Chez Flottille, la librairie indépendante d’ici, aux Îles-de-la-Madeleine, lorsqu’on entre dans la petite bâtisse jaune, à notre gauche se trouve un présentoir de poésie assez fourni. Mon regard a directement été attiré par un petit livre à la couverture colorée : Filles de Gore de Clémence Dumas-Côté. Je dois avouer que les jaquettes des éditions Les Herbes rouges accrochent régulièrement mon regard sur les étalages. Hier, alors que la pluie tombait dru sur Cap-aux-Meules, que le vent se levait fort, puissant, comme lui seul sait l’être aux Îles, je me suis assise dans ce refuge aux livres sur le bord du chemin Principal et je me suis laissée emporter par les vers de Dumas-Côté jusqu’à traverser le livre d’un bout à l’autre.
Filles de Gore est le troisième recueil de poésie de Clémence Dumas-Côté. À travers les poèmes, on assiste à la perte d'un enfant. Un nourrisson qui ne criera jamais, n'ouvrira jamais les yeux, mort avant d'avoir vécu. On vit la fin de cet espoir de voir grandir un petit humain aux bras potelés avec Clémence alors qu'elle accouche seule dans la salle de bain un soir de juillet. On y rencontre aussi des passages du célèbre roman Les Filles de Caleb d'Arlette Cousture.
![[Littérature] « Filles de Gore » : l'absence comme une ombre pesante 13 Filles de gore](https://cdn.horreur.quebec/wp-content/uploads/2025/05/Filles-de-gore-286x450.jpg)
Filles de Gore est à mon sens un livre aux limites du genre de l’horreur. Sans être un recueil de poésie écrit pour faire peur ou pour dégoûter, les frissons font leur apparition assez rapidement sur tout notre corps. Un texte écrit comme un démembrement d’une histoire, l’émiettement d’un corps brisé, le fracas brusque, mais attendu, d’un évènement tragique, le naufrage d’un rêve. La solitude de Clémence devient pesante, omniprésente. L’absence de ce petit être tant espéré est l’ombre inoubliable entre les vers de la poétesse.
L’intertextualité si bien travaillée par Dumas-Côté permet d’adoucir la peine, d’adoucir les cris en écho. Parce que oui, à travers les mots de l’autrice, on entend le silence trop pesant de l’absence du nourrisson. On est hanté par les cris de détresse de cette mère anéantie, pourtant résignée. On peut écouter l’être en devenir tombé dans les mains de Clémence, voir le sang, sentir la texture de l’utérus qui se vide.

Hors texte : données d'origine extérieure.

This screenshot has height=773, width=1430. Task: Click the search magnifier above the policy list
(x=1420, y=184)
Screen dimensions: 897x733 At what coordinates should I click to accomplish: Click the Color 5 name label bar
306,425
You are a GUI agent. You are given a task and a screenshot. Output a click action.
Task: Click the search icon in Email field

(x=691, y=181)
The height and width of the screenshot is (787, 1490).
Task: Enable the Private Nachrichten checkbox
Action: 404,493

Je suis au canal rouge ou je ne le suis pas.
Tout est en rouge
l’ensemble de mes pores s’ouvrent
mes pieds brûlent
j’écris avec l’expérience de mon corps
rouge dans le rouge
Sans trop pouvoir l’expliquer, Filles de Gore a ravivé en moi des effluves du chef-d’oeuvre de Charlotte Perkins Gilman écrit en 1892 : Le papier peint jaune. Peut-être est-ce cette détresse acceptée par les protagonistes de ces deux récits, la présence d’une absence inquiétante, d’un sentiment de flottement.
Je me dois de mentionner les prouesses littéraires de l’autrice. Elle crée une littérature vivante entre la forme des écrits qui change, évolue, entre la première et la seconde partie de son livre, et les jeux avec les détails de la mise en pages de ses poèmes. L’absence s’accroche à nous par les mots, s’impose à nous par sa forme solide.
Pour moi, le recueil de poésie que nous offre Clémence Dumas-Côté nous rappelle que l’horreur peut prendre de multiples formes. Qu’elle ne vit pas seulement dans la prose de fiction, les mains des Patrick Senécal ou Stephen King de ce monde. L’horreur peut être bien plus qu’une scène de torture. En fait, c’est dans le quotidien et ses drames que l’on retrouve les plus grandes histoires d’horreur.
Je vous recommande fortement ce petit trésor de livre. Je vous préviens cependant, c’est un recueil de poésie difficile à lire. La peine est forte, présente et Clémence Dumas-Côté ne se censure aucunement (et c’est pour le mieux) dans son expérience d’une naissance tragique survenue beaucoup trop tôt. Filles de Gore lève le voile sur une expérience bien plus commune que l’on pourrait le penser, c’est un livre nécessaire, pertinent et important.